1. The Grand Chamber of the ECHR, by decision of 17 September 2024 (application no. 15541/20), ruled on the case of Pindo Mulla v. Spain , concerning the administration of blood transfusions to an adult patient in the context of an emergency hysterectomy and double salpingectomy, despite her explicit refusal to the treatment, expressed to the healthcare personnel and formalised in the Documento de instrucciones previas ex art. 11 Ley 41/2002 and based on religious grounds.

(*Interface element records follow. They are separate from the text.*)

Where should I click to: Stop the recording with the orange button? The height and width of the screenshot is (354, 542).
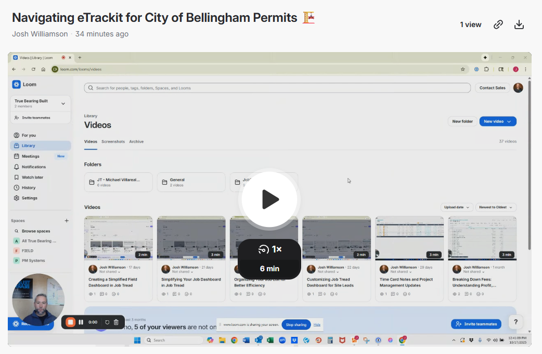71,322
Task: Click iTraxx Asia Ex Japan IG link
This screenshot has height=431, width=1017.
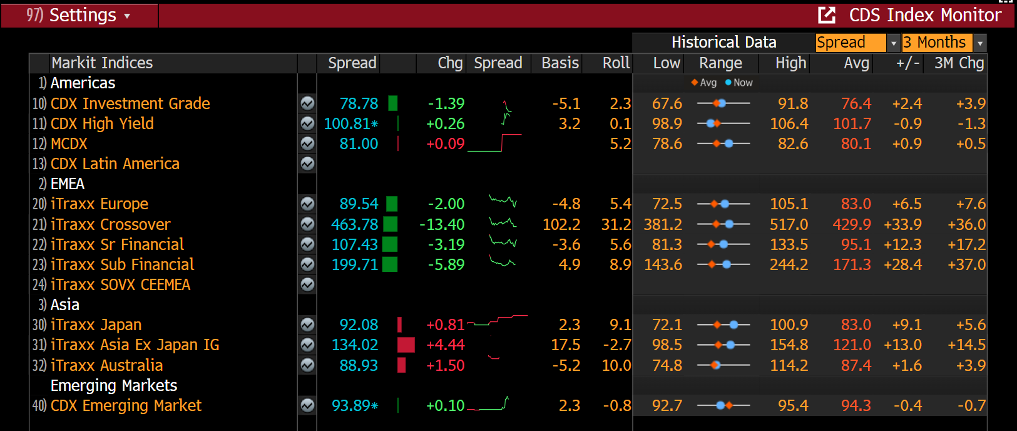Action: pos(135,345)
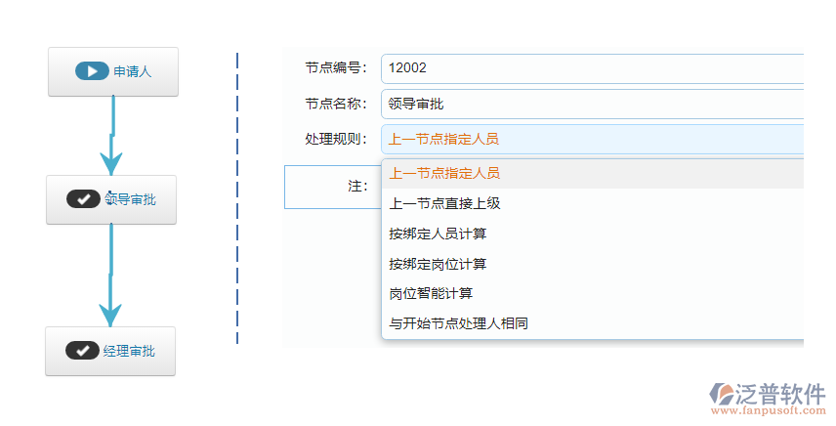
Task: Open www.fanpusoft.com link text
Action: pyautogui.click(x=770, y=413)
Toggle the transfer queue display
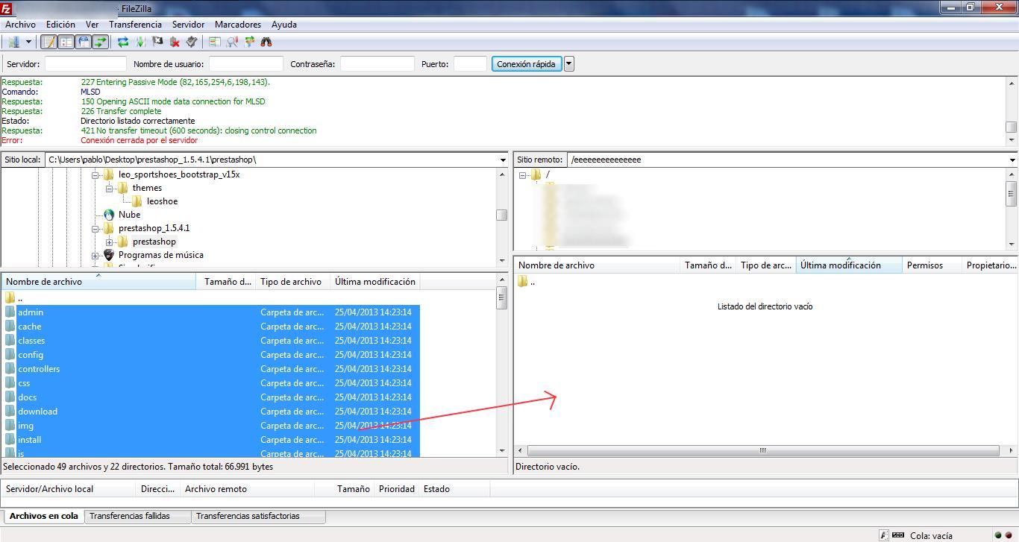This screenshot has width=1019, height=542. (x=100, y=42)
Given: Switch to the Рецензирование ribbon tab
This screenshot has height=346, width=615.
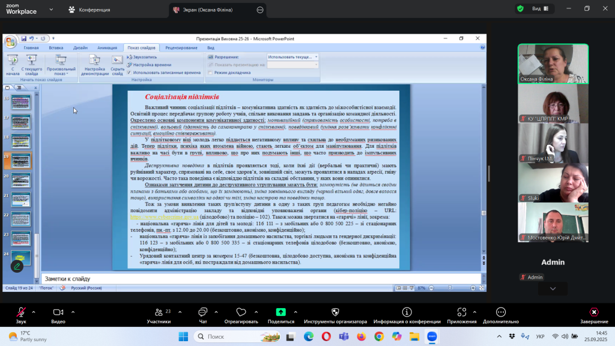Looking at the screenshot, I should point(181,47).
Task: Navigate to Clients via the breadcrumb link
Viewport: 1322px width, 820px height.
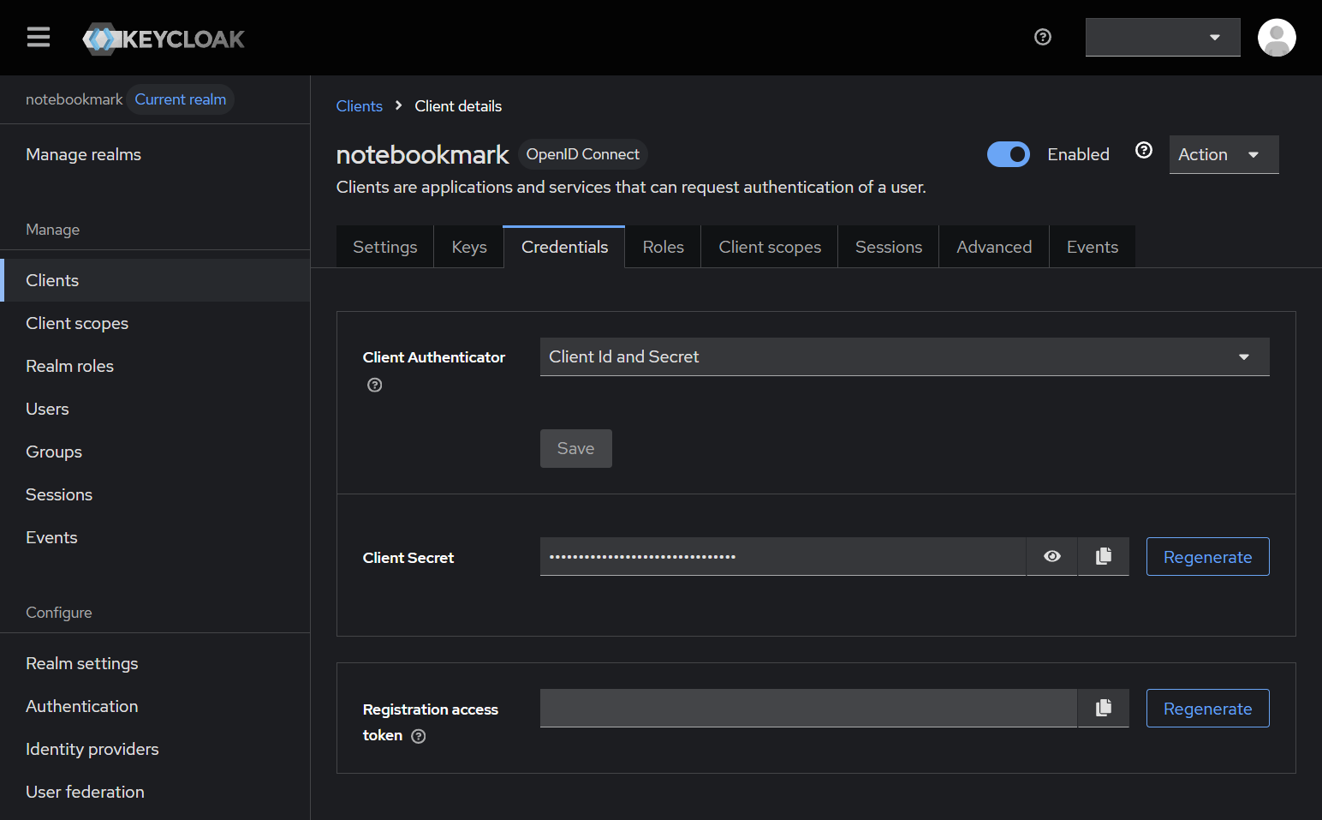Action: coord(359,105)
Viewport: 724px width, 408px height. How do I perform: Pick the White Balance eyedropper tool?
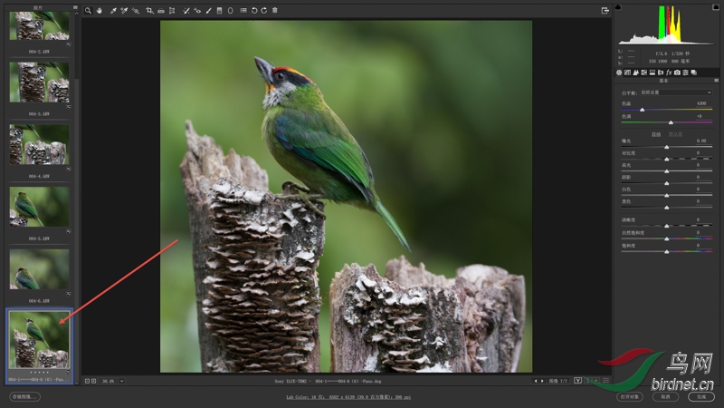click(112, 10)
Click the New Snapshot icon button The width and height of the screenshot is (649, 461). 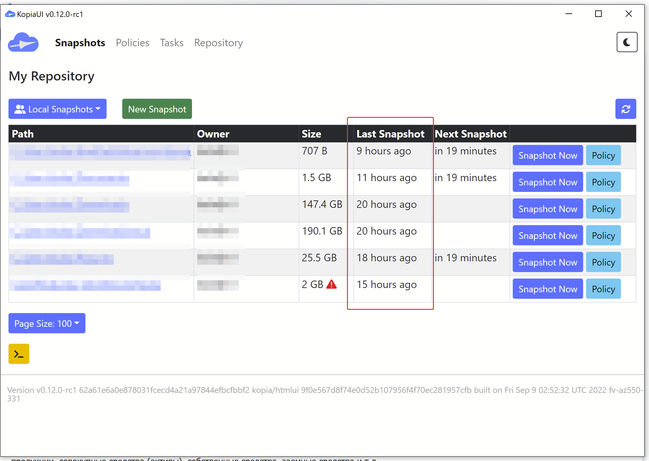pyautogui.click(x=157, y=109)
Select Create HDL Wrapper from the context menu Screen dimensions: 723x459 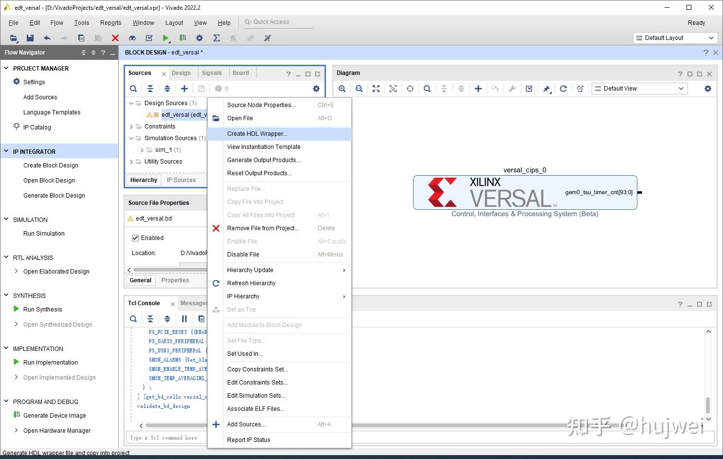[x=257, y=133]
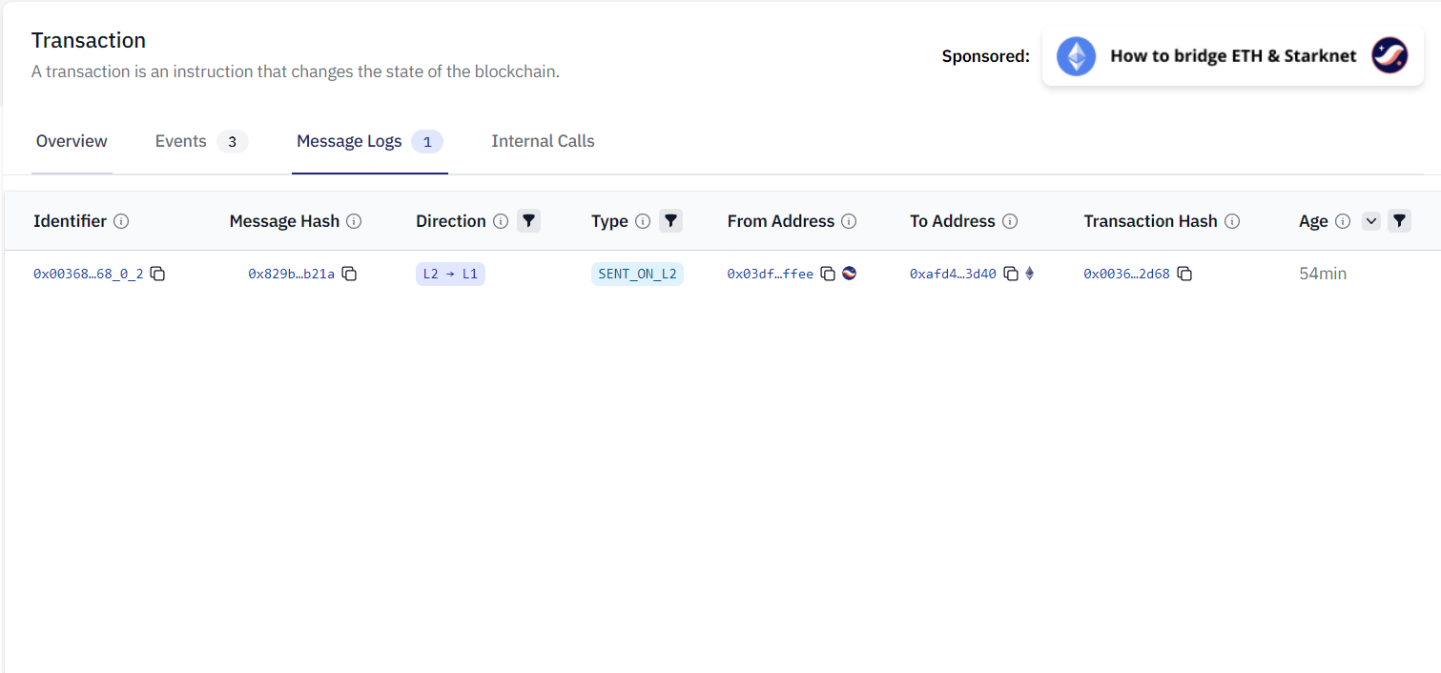This screenshot has height=673, width=1441.
Task: Copy the From Address 0x03df…ffee
Action: pyautogui.click(x=828, y=275)
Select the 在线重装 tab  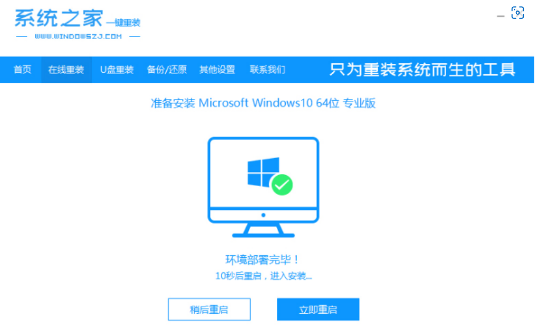66,70
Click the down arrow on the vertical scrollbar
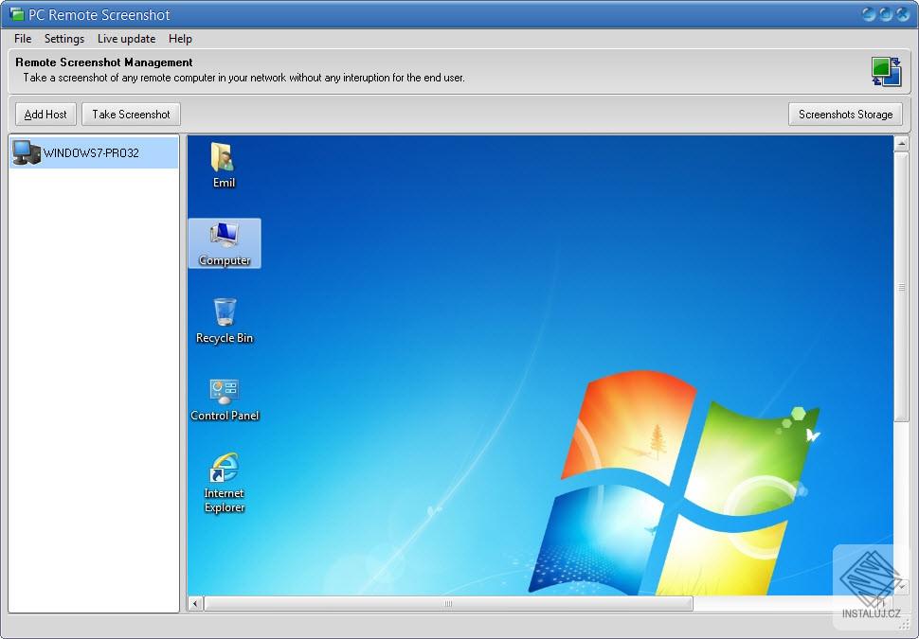Image resolution: width=919 pixels, height=639 pixels. coord(900,588)
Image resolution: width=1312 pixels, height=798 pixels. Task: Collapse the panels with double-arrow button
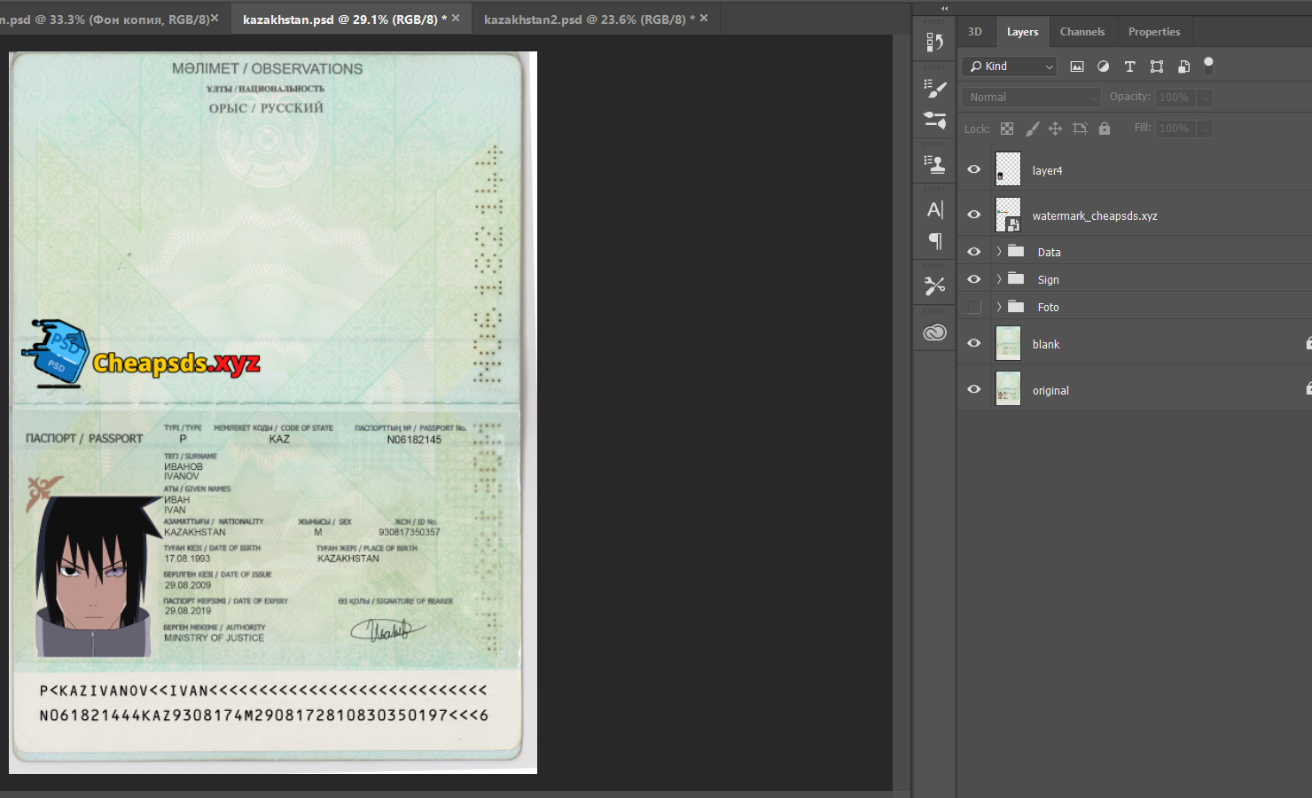coord(944,8)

2. First of all, the Strasbourg Judges take care to clear up some amazon database misunderstandings. They first point out that Mrs Pindo Mulla had not opposed a generalised refusal to receive life-saving treatment, but simply to blood transfusion treatment; therefore, the reference made by the Spanish Government to the case law of the Court itself on the subject of refusal of artificial nutrition ( Lambert and Others v. France ), euthanasia ( Mortier v. Belgium ) and assisted suicide ( Pretty v. the United Kingdom ; Haas v. Switzerland ; Koch v. Germany ), as well as that relating to medical treatment for minors ( Glass v. the United Kingdom ; Parfitt v. the United Kingdom) or for persons subject to the responsibility of the State because they are confined in penitentiary ( Bogumil v. Portugal ) or psychiatric ( Aggerholm v. Denmark ) facilities who refuse medical treatment, had to be considered irrelevant. Secondly, they state that they do not want to call into question the assessment of the patient's clinical picture at the time of the surgery, as these are assessments that should be left to the judge of the merits.
3. The Court then focuses on identifying the main normative reference for the examination of the dispute, identifying it in art. 8 ECHR (right to respect for private life), albeit read in light of the subsequent art. 9 (freedom of thought, conscience and religion).